Washington DC – Tudo começou com uma citação que ficou famosa pelo ator Clint Eastwood.
“Faça o meu dia”, disse o presidente dos Estados Unidos, Joe Biden, num vídeo desafiando o seu adversário republicano, o ex-presidente Donald Trump, para dois debates antes das eleições presidenciais de 2024. O primeiro vai ao ar nesta quinta-feira.
Ao lançar o desafio, Biden fez a Trump, que há muito se vangloriava da sua habilidade no palco do debate, uma oferta que dificilmente poderia recusar.

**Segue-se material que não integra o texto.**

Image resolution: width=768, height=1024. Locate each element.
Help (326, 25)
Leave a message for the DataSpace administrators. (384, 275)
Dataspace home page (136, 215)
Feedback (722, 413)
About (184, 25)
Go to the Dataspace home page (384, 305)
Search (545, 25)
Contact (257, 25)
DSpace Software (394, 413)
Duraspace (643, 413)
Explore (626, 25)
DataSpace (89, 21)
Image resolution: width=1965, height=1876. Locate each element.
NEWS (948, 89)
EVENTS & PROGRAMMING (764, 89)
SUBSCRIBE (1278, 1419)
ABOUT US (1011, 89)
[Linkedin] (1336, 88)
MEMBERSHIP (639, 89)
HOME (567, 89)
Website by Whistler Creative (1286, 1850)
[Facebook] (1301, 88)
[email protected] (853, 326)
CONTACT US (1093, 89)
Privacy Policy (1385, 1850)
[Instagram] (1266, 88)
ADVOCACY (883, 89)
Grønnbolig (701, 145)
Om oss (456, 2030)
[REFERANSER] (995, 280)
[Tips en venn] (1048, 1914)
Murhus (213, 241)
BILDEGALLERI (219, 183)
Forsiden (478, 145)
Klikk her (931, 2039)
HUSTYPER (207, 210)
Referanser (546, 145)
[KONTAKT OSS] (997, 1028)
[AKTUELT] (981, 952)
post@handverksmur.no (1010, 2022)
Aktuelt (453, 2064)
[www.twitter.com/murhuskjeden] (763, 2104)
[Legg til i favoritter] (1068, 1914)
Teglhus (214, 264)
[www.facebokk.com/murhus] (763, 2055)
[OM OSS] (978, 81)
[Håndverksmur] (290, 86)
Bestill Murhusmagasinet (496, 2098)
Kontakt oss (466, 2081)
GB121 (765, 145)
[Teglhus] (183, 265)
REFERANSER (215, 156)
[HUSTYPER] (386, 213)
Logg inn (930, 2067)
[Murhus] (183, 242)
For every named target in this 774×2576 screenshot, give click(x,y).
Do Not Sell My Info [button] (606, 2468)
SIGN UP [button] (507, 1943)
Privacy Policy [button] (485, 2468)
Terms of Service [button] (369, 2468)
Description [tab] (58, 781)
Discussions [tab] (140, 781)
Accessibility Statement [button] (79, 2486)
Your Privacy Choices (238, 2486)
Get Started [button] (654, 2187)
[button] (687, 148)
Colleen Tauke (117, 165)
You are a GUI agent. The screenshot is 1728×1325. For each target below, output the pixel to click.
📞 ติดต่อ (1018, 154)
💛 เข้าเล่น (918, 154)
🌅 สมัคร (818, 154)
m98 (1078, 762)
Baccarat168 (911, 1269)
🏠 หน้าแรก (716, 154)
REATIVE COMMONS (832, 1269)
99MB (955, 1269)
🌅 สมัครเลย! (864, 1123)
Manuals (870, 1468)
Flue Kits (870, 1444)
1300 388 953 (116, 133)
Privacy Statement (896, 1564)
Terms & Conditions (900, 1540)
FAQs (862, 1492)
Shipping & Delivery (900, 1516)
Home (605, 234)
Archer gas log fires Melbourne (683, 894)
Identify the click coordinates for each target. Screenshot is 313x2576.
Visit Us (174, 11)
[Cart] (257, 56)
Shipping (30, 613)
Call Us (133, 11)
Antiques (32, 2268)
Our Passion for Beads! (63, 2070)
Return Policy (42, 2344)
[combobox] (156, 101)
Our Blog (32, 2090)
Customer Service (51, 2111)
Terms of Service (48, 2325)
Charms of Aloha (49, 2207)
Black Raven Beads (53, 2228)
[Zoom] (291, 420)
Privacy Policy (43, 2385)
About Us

Trump logo respondeu com sua própria bravata: “Estou pronto para ir a qualquer lugar onde você estiver”.
As idas e vindas acabaram com as especulações de que o octogenário Biden e o septuagenário Trump poderão renunciar aos debates transmitidos nacionalmente, em favor de ambientes mais controlados e menos combativos para a divulgação das suas mensagens de campanha – como comícios, por exemplo.
O confronto direto é um cálculo político que acarreta riscos elevados, segundo Aaron Kall, diretor do programa de debate da Universidade de Michigan.
Mas também pode ser a chave para avançar numa corrida estagnada, onde as sondagens mostram que Trump e Biden estão muito próximos. Mesmo a histórica condenação criminal de Trump pouco fez para inclinar a balança.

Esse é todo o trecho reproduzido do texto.